When Does the Local Learning Coefficient Track Circuit Formation?

There is a lot of justified hype right now around applying Singular Learning Theory (SLT) to mechanistic interpretability. We all desperately want a magic, noise-tolerant number that tells us, “Ah, yes, the model just sculpted a meaningful circuit here”.

Recently, the Local Learning Coefficient (LLC) has been floated as the prime candidate for this. The theory is elegant: compute the LLC across checkpoints, and watch it respond when the model undergoes a phase transition.

I wanted to actually pressure-test this.
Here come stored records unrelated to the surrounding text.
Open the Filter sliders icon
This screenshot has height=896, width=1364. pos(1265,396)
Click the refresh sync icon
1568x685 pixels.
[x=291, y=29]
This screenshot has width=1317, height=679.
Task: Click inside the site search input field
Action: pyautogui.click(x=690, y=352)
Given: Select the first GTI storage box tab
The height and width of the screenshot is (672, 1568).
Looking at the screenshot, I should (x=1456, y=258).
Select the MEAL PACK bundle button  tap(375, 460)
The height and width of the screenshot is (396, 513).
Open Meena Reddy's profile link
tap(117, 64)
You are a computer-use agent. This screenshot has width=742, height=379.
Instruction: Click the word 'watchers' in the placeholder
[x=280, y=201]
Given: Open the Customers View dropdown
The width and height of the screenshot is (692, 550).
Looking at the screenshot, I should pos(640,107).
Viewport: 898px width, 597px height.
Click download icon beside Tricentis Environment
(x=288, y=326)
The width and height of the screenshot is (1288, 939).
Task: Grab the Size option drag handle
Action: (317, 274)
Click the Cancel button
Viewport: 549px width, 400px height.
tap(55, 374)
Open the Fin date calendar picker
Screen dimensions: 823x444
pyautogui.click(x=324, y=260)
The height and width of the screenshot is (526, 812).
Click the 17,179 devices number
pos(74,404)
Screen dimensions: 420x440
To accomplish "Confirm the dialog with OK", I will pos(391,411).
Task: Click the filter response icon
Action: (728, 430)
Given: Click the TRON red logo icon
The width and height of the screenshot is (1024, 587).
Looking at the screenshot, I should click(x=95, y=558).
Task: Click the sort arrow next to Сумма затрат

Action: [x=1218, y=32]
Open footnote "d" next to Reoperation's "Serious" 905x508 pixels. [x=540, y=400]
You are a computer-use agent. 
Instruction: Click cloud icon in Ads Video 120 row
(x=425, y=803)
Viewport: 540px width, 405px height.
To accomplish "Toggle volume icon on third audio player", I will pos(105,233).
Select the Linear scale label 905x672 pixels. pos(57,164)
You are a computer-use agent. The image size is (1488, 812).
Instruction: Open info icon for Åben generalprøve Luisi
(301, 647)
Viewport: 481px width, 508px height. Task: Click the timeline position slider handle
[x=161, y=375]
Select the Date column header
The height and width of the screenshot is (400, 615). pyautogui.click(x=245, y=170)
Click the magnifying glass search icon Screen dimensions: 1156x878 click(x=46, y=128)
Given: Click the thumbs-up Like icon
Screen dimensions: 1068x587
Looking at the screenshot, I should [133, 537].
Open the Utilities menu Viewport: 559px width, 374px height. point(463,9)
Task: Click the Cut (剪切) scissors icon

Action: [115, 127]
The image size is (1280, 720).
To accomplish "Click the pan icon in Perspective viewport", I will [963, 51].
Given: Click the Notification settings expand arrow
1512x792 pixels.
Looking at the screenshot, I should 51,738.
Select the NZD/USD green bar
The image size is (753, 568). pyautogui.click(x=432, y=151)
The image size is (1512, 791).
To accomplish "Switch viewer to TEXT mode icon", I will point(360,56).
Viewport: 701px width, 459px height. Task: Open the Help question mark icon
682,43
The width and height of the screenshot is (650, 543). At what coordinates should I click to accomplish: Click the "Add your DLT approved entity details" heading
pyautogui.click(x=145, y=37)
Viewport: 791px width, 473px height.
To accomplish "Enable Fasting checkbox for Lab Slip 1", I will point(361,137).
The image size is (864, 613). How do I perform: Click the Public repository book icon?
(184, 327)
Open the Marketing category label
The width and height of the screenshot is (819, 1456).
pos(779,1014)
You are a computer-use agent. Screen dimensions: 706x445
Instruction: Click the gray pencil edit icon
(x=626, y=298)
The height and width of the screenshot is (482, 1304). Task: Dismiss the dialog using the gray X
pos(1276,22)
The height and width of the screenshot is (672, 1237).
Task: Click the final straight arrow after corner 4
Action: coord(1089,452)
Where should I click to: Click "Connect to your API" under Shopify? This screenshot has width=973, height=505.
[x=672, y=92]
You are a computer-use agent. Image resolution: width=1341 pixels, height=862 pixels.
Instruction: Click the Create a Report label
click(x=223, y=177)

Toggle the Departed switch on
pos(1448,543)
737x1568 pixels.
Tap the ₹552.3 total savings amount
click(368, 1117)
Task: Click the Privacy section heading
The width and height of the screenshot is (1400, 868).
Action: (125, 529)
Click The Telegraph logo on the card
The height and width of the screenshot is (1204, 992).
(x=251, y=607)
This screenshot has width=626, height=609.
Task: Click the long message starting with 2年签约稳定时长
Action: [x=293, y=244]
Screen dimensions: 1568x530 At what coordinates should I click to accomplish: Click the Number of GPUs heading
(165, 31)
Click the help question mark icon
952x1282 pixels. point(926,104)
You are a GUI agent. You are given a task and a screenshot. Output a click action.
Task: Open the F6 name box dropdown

I ran the code, stared at the loss landscapes, and recently narrated the core findings to my colleagues to get the manuscript drafted. The TL;DR? Gradient descent is incredibly messy, and the strongest claims about LLC being a standalone circuit-tracker are basically a mirage.

Here is what actually happens when you put LLC to the test, and why we need to seriously rethink how we build observability tooling.

The Setup: Hunting for the “Jump”

I went back to the absolute basics where MLP circuit formation is well-understood: the Toy Models of Superposition ().

It is a one-hidden-layer ReLU MLP with tied weights.
The network is just trying to compress sparse features into a 2-dimensional bottleneck.
The hallmark event we are looking for is a discrete dimensionality-jump, where the effective rank of the weight matrix suddenly pops from ~1.81 to 2.00.

The Polytope Gallery

In theory, the LLC should cleanly track this phase transition. And to be fair, conditionally, it does. If a perfectly clean jump occurs, the LLC at the inflection point is consistently elevated above random cut-points within that same trajectory

The problem? That “clean jump” is a statistical unicorn.

The Single-Seed Fallacy

We have a bad habit in interpretability of running a single seed, getting a beautiful graph, and assuming we’ve mapped the “ground truth” algorithm. These experiments prove how wildly dangerous that assumption is.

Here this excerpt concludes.